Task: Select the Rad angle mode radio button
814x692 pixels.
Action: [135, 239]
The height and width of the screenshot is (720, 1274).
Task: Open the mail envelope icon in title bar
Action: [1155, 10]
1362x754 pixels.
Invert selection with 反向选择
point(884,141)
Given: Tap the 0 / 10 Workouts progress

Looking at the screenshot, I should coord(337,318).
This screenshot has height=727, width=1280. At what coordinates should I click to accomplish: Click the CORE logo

--------------------

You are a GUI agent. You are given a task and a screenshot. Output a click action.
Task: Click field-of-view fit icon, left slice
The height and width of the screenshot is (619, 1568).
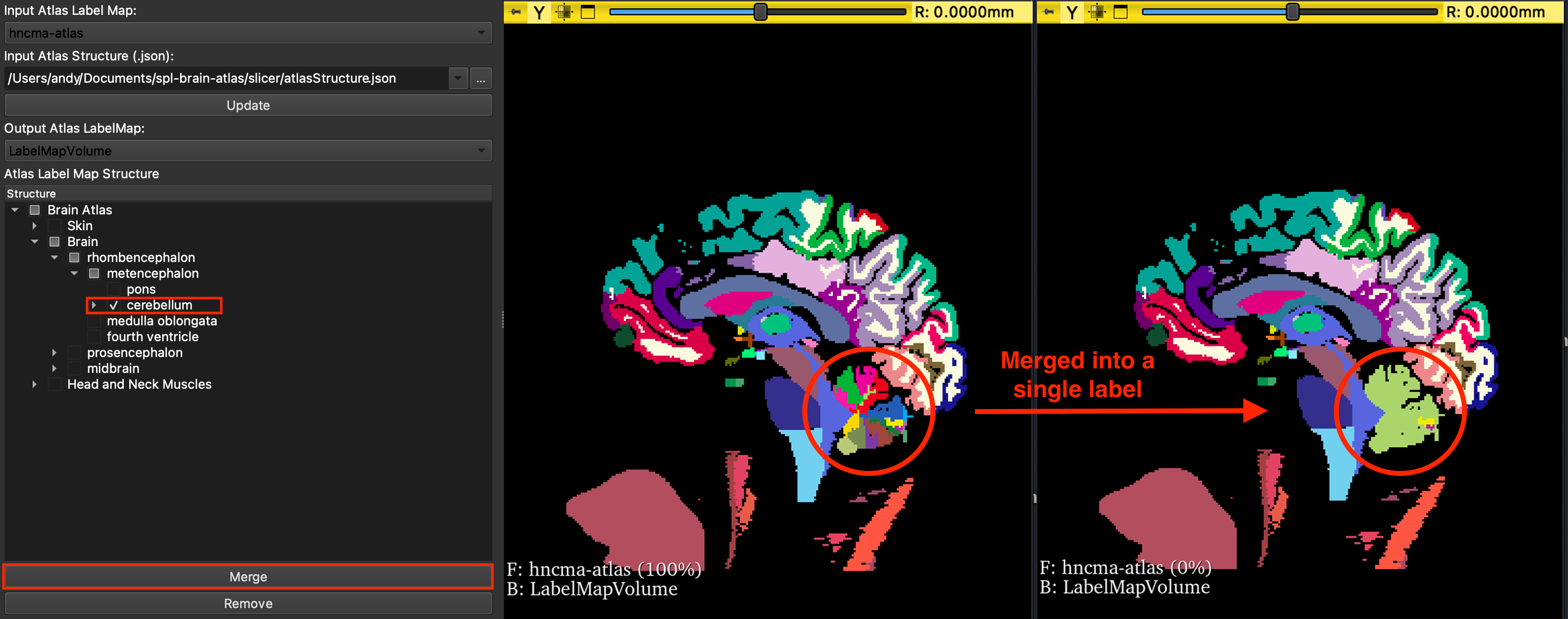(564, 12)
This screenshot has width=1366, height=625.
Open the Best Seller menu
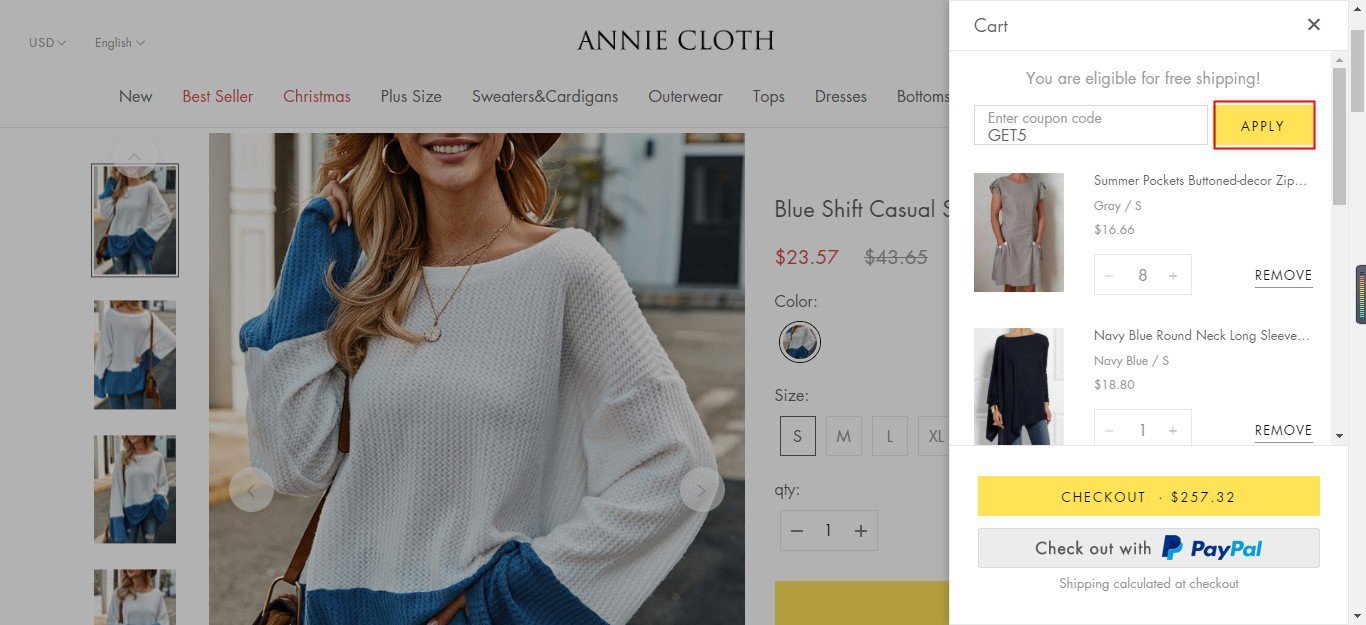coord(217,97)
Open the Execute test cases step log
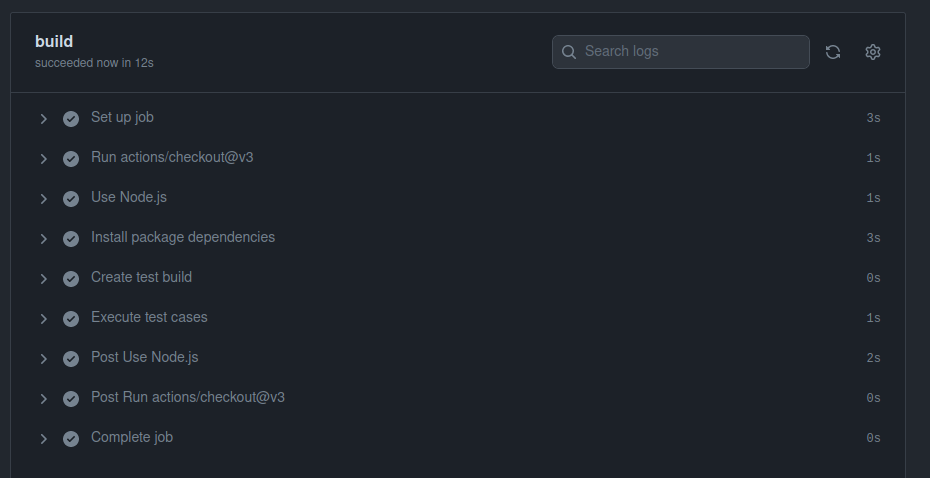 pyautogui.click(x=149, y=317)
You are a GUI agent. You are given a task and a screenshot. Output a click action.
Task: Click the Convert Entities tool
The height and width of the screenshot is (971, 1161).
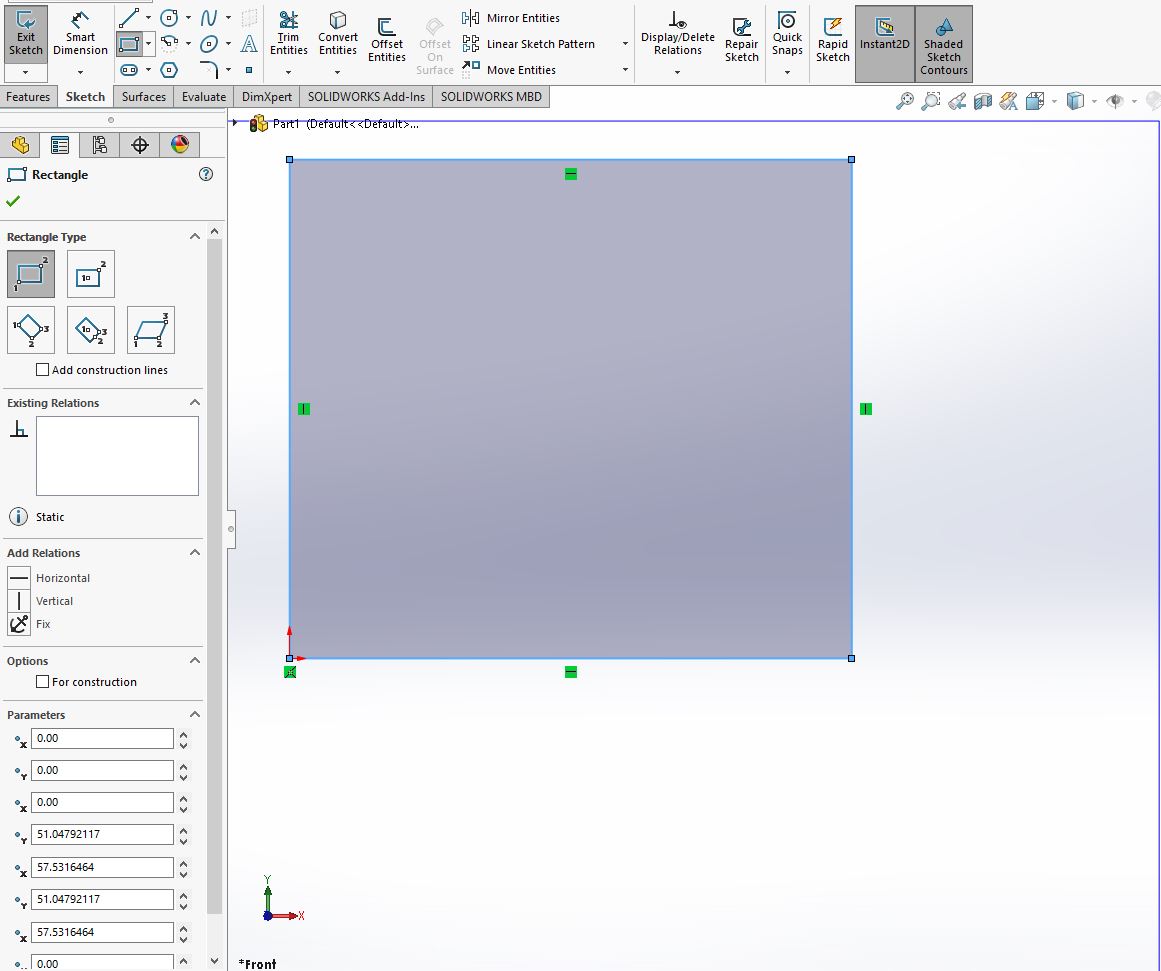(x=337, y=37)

--------------------

TASK DIRECTIONS.
Please quote the listing word for word, from the line with "This screenshot has width=1366, height=625." up to and including the line with "(x=337, y=37)", and leave the pictures out of your answer.

EXERCISE OUTPUT.
This screenshot has width=1366, height=625.
Open the Best Seller menu
coord(217,97)
Open the Execute test cases step log
 pyautogui.click(x=149, y=317)
You are a GUI agent. You are given a task and a screenshot. Output a click action.
Task: Click the Convert Entities tool
The height and width of the screenshot is (971, 1161).
(x=337, y=37)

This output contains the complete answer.